Here are some terms you may want to learn before you dive into a decision about your health insurance for next year. This information is compiled from the Health and Human Services and Employee Benefits Security Administration's guidance on terms.

1. Deductible

The amount you owe before your health insurance benefits kick in. For example, if your deductible is $500, your insurance won't pay for anything until your costs are more than $500.

2. Co-pay

A co-payment, or co-pay, is the amount the insured person pays every time he or she receives a health service. For instance, if your co-pay to see a doctor is $25, you pay that amount each time you see him or her. The insurance takes care of the rest.

3. Co-insurance

Your part of the costs of a health service that is covered by insurance. It is calculated as a percentage and you pay it in addition to whatever deductible you may owe. For example if your plan allows $100 for a doctor visit and you've already met your deductible, your co-insurance payment of 20% would be $20. The insurance plan picks up the rest of the cost.

4. Out-of-pocket maximum

The most you pay during the period of your policy (most policies go for a year) before your insurance plan begins to pay 100% of the allowed amount. This total does not include your balance-billed charges, your premium, or the health care services your plan doesn't cover. Some plans don't count the out-of-network payments, co-insurance payments, co-payments, other expenses or deductibles toward this amount, so read the plan instructions carefully.

5. Premiums

The amount you must pay for your insurance plan.

6. Claim

The bill you or your doctor or health care provider submits to your health insurance company.

7. Allowed amount

This may also be called an "eligible expense" or "negotiated rate" or "payment allowance." It is the maximum amount on which payment is based for health care services that are covered by your insurance.

8. In- and out-of-network

An in-network provider is a health care office that has contracted with the health insurance company to provide services for people on that insurance plan. An out-of-network provider is someone who does not have such a relationship with the insurance company. Typically, insurance will only cover the cost of services from health care providers who are "in-network."

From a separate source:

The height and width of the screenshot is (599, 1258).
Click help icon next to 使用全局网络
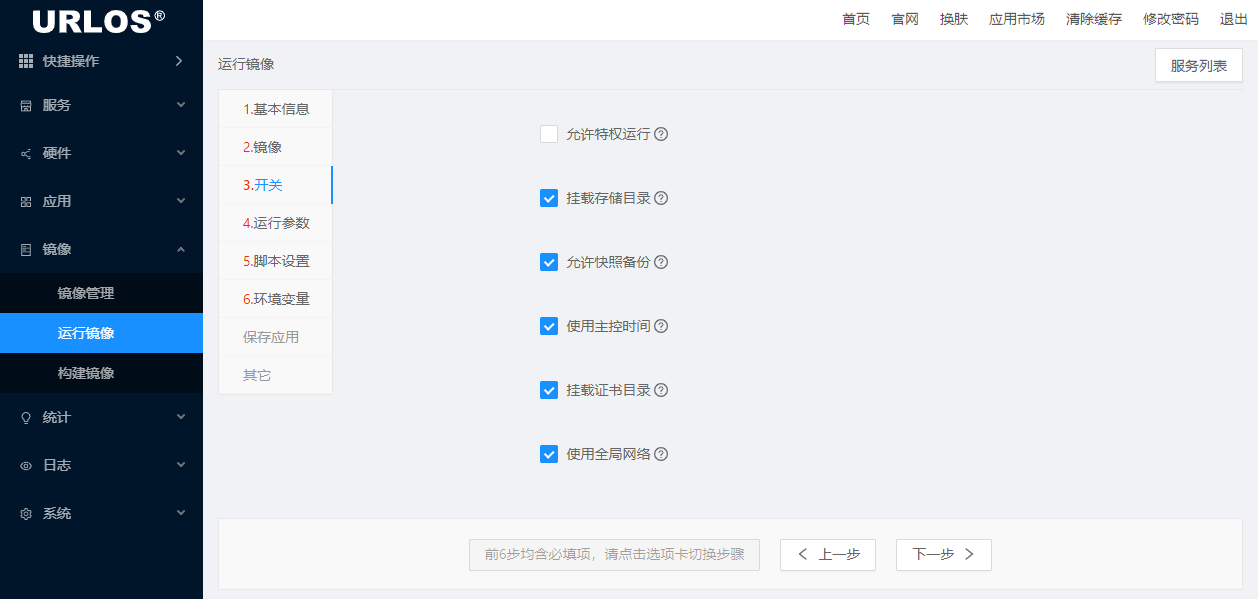coord(661,454)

9. Essential health benefits

This is the set of health care services that must be covered by certain plans starting in 2014. There are 10 categories in which insurance plans must provide services and items: Maternity and newborn care, prescription drugs, rehabilitative services and devices, lab services, ambulatory patient services, emergency services, hospitalization, wellness and preventive services, chronic disease management, and pediatric services that include vision and oral care.

10. Preventive care

Routine health care that includes regular checkups, patient counseling and screenings to prevent disease, illness and other health complications.